Contemporary geometric abstraction in oil, exploring colour, structure and transparency.


Catherine Graves is a British artist based in France. She holds a First Class Honours degree in Art and taught secondary school art in the UK for ten years - including two years as Head of Department - before turning her focus fully to her own practice. Over the past three years, she has developed a distinctive body of large-scale geometric abstract oil paintings.

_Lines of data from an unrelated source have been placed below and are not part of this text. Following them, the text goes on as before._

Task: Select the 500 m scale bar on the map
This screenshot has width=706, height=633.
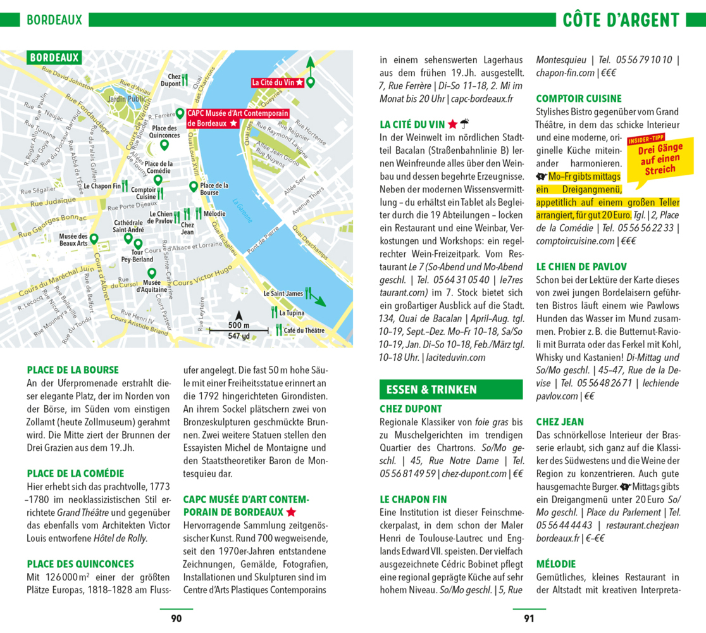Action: point(238,330)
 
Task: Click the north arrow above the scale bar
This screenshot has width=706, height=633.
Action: point(238,316)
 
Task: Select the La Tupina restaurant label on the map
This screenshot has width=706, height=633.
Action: point(292,313)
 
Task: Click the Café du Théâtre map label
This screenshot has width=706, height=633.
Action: point(304,330)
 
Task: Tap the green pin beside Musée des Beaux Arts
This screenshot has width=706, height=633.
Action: point(94,239)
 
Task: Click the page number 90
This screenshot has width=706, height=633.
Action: point(176,618)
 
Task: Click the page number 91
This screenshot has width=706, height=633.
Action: point(530,618)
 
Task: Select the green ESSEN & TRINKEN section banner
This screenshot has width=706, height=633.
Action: point(450,389)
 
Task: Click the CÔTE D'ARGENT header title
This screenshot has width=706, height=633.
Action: point(621,20)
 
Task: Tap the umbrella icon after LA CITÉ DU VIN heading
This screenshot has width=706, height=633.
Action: point(464,124)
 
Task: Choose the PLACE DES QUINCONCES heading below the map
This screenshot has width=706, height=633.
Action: point(80,564)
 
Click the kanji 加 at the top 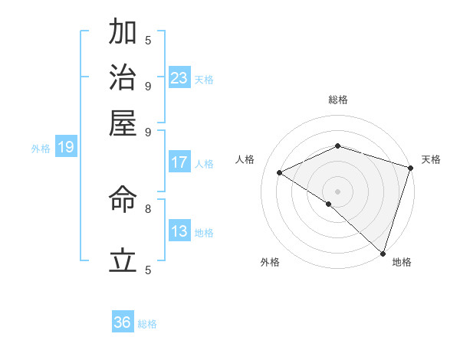[x=123, y=33]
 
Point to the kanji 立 [x=123, y=261]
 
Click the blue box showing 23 [x=179, y=77]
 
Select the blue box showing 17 [x=179, y=162]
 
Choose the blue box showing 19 [x=66, y=147]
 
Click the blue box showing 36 [x=123, y=322]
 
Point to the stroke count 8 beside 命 [x=148, y=208]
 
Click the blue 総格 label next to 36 [x=147, y=324]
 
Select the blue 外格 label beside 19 [x=41, y=149]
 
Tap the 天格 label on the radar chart [x=431, y=159]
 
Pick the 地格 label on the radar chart [x=402, y=262]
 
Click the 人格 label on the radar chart [x=245, y=159]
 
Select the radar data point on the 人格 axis [x=280, y=172]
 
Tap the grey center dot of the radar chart [x=337, y=191]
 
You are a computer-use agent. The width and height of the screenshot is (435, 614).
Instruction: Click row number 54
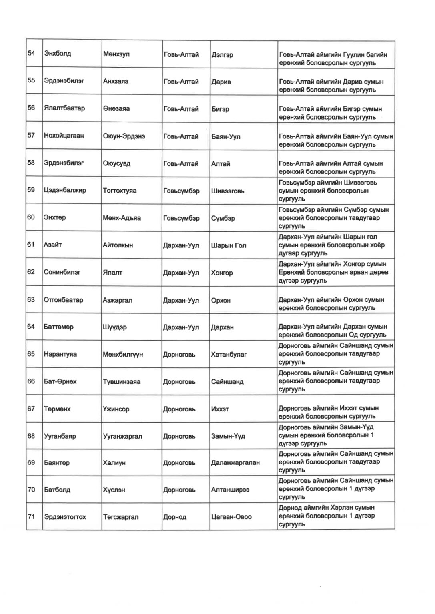click(x=31, y=53)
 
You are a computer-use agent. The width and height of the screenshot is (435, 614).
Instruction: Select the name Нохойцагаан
click(x=64, y=136)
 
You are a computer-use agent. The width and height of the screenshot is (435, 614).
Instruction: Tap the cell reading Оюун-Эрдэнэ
click(x=124, y=136)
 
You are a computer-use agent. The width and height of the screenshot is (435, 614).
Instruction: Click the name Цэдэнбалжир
click(x=65, y=190)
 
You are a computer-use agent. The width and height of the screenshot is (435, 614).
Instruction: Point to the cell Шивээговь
click(x=227, y=191)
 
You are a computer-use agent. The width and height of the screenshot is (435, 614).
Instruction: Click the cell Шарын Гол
click(x=228, y=245)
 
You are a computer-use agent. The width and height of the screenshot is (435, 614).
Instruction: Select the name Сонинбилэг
click(x=62, y=272)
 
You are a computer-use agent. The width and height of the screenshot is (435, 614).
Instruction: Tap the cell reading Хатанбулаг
click(x=229, y=354)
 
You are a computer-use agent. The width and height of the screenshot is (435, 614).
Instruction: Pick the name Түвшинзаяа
click(x=122, y=382)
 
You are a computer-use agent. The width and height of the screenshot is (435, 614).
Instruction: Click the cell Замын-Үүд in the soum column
click(x=228, y=436)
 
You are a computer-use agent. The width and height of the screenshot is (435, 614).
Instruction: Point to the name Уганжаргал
click(x=122, y=436)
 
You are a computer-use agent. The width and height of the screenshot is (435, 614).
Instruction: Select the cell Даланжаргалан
click(x=235, y=463)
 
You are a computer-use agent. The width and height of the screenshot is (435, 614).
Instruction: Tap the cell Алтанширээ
click(x=230, y=490)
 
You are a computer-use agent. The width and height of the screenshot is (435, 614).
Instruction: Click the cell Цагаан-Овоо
click(x=231, y=517)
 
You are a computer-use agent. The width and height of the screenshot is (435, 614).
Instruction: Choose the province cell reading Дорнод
click(x=174, y=517)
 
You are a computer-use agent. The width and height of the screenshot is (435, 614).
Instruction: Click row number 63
click(x=31, y=299)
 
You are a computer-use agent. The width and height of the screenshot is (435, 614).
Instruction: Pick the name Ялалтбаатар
click(x=64, y=108)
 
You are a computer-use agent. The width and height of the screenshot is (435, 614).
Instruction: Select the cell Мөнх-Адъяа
click(x=122, y=218)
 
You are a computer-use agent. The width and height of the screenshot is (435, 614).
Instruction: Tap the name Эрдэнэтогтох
click(x=65, y=517)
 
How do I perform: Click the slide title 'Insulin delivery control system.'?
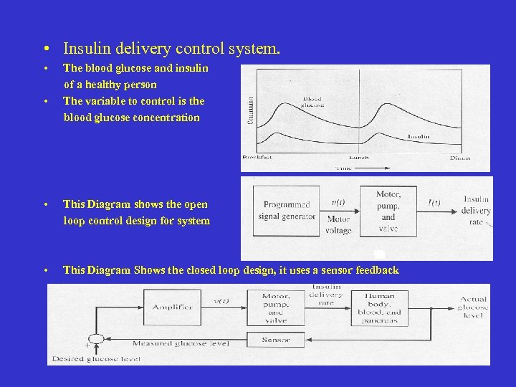tap(171, 49)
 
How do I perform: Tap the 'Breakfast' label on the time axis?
tap(257, 157)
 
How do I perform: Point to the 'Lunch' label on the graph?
tap(359, 157)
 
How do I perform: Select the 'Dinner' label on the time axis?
tap(460, 157)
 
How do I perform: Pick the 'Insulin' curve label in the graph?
tap(419, 136)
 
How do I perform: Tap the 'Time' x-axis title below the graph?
tap(345, 168)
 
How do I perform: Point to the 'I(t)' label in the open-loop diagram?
tap(435, 203)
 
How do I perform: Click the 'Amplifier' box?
tap(171, 307)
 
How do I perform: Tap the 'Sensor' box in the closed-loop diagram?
tap(276, 340)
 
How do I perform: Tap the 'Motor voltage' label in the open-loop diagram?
tap(338, 225)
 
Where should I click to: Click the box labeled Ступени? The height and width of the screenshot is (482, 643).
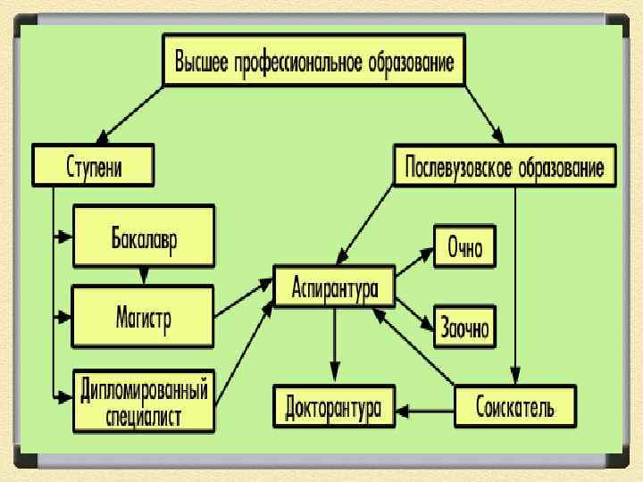click(x=93, y=166)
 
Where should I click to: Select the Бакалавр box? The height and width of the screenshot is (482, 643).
click(x=144, y=236)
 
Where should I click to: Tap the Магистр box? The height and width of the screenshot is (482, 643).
click(x=144, y=315)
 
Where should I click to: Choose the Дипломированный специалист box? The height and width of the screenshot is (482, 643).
click(x=144, y=402)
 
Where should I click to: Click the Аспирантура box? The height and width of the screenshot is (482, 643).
click(x=335, y=287)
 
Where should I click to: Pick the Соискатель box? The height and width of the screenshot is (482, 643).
click(x=515, y=408)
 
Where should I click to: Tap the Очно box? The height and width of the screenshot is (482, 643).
click(x=464, y=245)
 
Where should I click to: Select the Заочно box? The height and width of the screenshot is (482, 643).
click(x=464, y=327)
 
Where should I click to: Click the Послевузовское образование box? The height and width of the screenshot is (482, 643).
click(x=505, y=166)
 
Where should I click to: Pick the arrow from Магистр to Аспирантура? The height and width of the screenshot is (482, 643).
click(x=243, y=299)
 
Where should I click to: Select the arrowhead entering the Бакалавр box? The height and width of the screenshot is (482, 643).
click(x=63, y=237)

Her work explores the relationship between precision and colour. Each shape is meticulously hand-painted without the use of tape or stencils — a deliberate commitment to craftsmanship that distinguishes her practice. Subtle overlapping forms create translucent effects, allowing colours to interact and shift in intensity, producing compositions that feel both structured and fluid.
Process
Catherine develops her initial compositions digitally, a process influenced by her visit to David Hockney RA: A Bigger Picture at the Royal Academy of Arts in 2012. Encountering David Hockney’s pioneering use of the iPad as a drawing tool marked a significant shift in her approach. The immediacy of digital sketching allows her to explore colour relationships and compositional balance intuitively before translating them into carefully constructed oil paintings.
Inspiration
Her work is informed by the colour theory of Johannes Itten and the formal clarity of Bauhaus and Constructivism. She draws ongoing inspiration from artists such as Bridget Riley and Sonia Delaunay, whose exploration of rhythm, geometry and colour resonates within her own visual language.
Simplicity of form and a refined visual language remain at the heart of her practice. Through disciplined structure and a natural sensitivity to colour, Catherine creates harmonious yet dynamic works that celebrate balance, light and the emotive power of abstraction.